Confusion over the meaning of class has practical consequences. Take, for example, the debate over the means-test for family tax benefits and paid parental leave in Labor’s last budget.

The Liberals and News Ltd responded with the usual anti-Labor line, lamenting this as an attack on workers. Sydney’s Daily Telegraph raised this as a class argument with the headline, “It’s a bit rich”, suggesting that two-income households earning $150,000 were under attack. Many people responded that “upper middle class” families on this income were “bleating” for undeserved entitlements.

But the suggestion that workers on above-average incomes are undeserving reduces debates about tax and welfare to an issue of redistribution within the working class. While it’s fair that those workers on higher incomes should pay a bit more tax, the real money is not among people who rely on wages to survive.

A quick glance at Business Review Weekly’s top 200 “rich list” for 2011 clears up any confusion about this. The cut-off for this year’s list was a personal fortune of $215 million. Gina Rinehart topped the list ($10.3 billion), followed by commodities trader Ivan Glasenberg ($8.8 billion), miners Andrew Forrest ($6.2 billion) and Clive Palmer ($5.1 billion), manufacturer Anthony Pratt ($5.2 billion) and retail and property developer Frank Lowy ($5 billion).

The biggest money is with the miners, including Rinehart and Forrest who were instrumental in fighting Labor’s Mining Rent Resources Tax and currently want to derail any action on climate change. But, as the examples of Pratt and Packer show, there’s plenty of money elsewhere. James Packer, further down the list at $4 billion, was able to spend $12.5 million for recent house purchases in Vaucluse, Sydney, and planned to spend $13 million on a 13-car garage, a 23-metre pool, underground cinema and gym.

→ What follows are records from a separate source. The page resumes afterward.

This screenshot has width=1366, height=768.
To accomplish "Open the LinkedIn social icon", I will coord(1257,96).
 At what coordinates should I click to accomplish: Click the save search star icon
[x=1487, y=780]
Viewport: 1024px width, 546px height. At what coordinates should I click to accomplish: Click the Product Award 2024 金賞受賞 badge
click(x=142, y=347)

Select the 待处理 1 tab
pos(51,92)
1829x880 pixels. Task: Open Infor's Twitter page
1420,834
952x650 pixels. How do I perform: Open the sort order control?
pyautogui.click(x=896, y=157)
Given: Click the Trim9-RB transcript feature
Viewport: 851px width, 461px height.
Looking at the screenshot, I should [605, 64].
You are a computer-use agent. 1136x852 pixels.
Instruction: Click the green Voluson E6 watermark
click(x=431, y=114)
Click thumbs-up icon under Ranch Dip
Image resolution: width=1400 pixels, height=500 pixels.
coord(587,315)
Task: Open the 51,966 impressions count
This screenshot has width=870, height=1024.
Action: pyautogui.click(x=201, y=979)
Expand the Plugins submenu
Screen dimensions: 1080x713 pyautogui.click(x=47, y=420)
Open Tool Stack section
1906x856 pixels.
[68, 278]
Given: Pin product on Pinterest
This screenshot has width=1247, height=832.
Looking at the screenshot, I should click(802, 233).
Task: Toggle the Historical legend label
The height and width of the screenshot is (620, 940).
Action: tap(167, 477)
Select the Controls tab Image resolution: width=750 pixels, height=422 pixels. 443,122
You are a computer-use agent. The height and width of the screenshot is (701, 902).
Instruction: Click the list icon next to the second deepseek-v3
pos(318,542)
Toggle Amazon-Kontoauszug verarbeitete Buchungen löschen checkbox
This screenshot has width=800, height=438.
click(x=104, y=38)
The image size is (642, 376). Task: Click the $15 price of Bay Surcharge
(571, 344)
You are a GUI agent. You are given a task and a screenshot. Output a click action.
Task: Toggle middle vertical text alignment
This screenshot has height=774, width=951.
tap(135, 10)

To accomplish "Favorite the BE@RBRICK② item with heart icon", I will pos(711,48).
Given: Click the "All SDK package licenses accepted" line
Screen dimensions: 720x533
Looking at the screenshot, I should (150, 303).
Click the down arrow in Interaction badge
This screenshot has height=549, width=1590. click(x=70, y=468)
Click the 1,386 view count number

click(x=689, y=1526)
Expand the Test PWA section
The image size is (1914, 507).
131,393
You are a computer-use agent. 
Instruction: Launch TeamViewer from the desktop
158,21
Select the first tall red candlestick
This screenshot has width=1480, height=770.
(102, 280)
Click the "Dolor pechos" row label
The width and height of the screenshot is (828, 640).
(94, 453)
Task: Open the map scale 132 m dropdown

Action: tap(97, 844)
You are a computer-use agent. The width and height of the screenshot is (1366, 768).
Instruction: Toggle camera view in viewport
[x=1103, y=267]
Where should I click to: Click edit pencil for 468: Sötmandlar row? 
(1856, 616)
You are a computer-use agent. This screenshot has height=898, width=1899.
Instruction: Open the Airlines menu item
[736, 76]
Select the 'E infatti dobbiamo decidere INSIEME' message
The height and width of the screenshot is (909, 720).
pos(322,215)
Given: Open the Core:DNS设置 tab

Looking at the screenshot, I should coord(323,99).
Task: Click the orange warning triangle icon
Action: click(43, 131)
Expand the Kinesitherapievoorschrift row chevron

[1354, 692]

The super-rich occupy another world—and this should put debates about tax and welfare spending among wage-earning households in perspective. Hardly a week goes by without a media report attacking out-of-control CEO salaries.

A few years back, labour market researcher John Shields reported that the average total salary packages of CEOs in Australia’s top 51 companies listed with the Business Council of Australia rose from 18 times the average full-time wage in 1990 to 63 times in 2005.

These forces own and control the lion’s share of wealth and investment resources and make up the core of Australia’s ruling class. They are united in their belief that the profits of the companies they control should not take even a minor hit.

They are not accountable in any way to the “99 per cent” yet they have the power to create and manipulate markets. It is their decisions that largely determine the level of unemployment.

That’s why if society is to be run for human need and not profits, we need to take the power away from the 1 per cent and build a new socialist society in which the control of every aspect of society is democratically controlled from below.